2017 U.S.-Booked Air Volume: $50 million
2017 Global Air Volume: $102 million
2017 U.S. T&E: $164.4 million
Principal Air Suppliers: United,
Delta & American
Principal Hotel Suppliers: Marriott,
Hilton & InterContinental
Principal Car Rental Supplier:
Enterprise Holdings
Principal U.S. Online Booking Tool:
Concur
Principal Non-U.S. Online Booking Tool:
GetThere
Principal Global Expense Supplier:
Concur
Principal Payment Supplier: US Bank
Consolidated Global TMC: CWT
Global pharmaceutical company Lilly assessed its global
airline and credit card programs in 2017, and in 2018, it is working on RFPs,
contracts and implementations for hotel, car rental, ground transportation and
airline globally. It also assessed its Asia/Pacific ground transportation
program last year and implemented a new one. For corporate cards, the company
works with US Bank in the U.S. and Citi elsewhere and is rolling out Citi
globally. Lilly uses a central bill/central pay card program.
Also in 2017 in the U.S., Lilly implemented Uber, Lyft, the
CWT to Go app and corporate dining savings platform Dinova. It continued to
roll out Yapta's FareIQ and RoomIQ rate-tracking technologies in the U.S. and
Europe and will continue as they become available in other regions.
U.S.-booked air volume fell $11 million to $50 million in
2017, but Lilly expects it to rise to $55 million this year. Of its 2017
U.S.-booked air volume, 44 percent was for domestic travel. Bookings made
through approved channels rose to 68 percent; 65 percent of those were booked
without an agent, down from 79 percent in 2016. U.S. T&E fell
significantly, from $225 million in 2016 to $164.4 million.
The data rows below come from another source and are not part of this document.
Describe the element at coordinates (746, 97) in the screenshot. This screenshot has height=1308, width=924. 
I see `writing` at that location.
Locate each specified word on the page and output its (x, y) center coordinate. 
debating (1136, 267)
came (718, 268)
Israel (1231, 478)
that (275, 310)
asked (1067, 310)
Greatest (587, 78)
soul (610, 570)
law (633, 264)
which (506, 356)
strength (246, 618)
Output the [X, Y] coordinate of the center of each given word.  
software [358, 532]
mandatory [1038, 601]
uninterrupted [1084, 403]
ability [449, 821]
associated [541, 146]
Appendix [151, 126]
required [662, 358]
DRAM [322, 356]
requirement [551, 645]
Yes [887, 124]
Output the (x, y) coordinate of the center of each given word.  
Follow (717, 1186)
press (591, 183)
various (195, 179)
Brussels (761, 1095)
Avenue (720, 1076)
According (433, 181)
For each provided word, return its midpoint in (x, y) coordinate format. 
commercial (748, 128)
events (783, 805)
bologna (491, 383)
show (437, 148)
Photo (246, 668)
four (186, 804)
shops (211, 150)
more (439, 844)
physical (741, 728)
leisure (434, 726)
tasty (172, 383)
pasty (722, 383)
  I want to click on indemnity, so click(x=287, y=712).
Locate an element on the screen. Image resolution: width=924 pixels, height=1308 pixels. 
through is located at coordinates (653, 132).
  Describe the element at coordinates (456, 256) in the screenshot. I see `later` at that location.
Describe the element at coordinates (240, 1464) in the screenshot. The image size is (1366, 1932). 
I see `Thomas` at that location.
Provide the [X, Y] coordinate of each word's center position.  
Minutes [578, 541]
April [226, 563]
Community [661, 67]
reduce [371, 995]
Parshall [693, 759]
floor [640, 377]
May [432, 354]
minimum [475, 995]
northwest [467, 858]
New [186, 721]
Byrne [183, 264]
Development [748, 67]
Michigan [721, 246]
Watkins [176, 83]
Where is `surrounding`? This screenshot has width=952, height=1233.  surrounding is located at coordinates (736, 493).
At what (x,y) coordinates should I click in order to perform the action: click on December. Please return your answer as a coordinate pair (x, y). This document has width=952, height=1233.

Following IBM's sunset of its Global Expense Reporting
Solutions system, Concur, which already was Lilly's primary U.S. expense
supplier, became the company's global expense supplier. On Jan. 1, 2018, the
company's global travel policy became active, replacing over 100 local
policies. Lilly plans to implement Concur in 28 countries in 2018 and another
12 in the first quarter of 2019.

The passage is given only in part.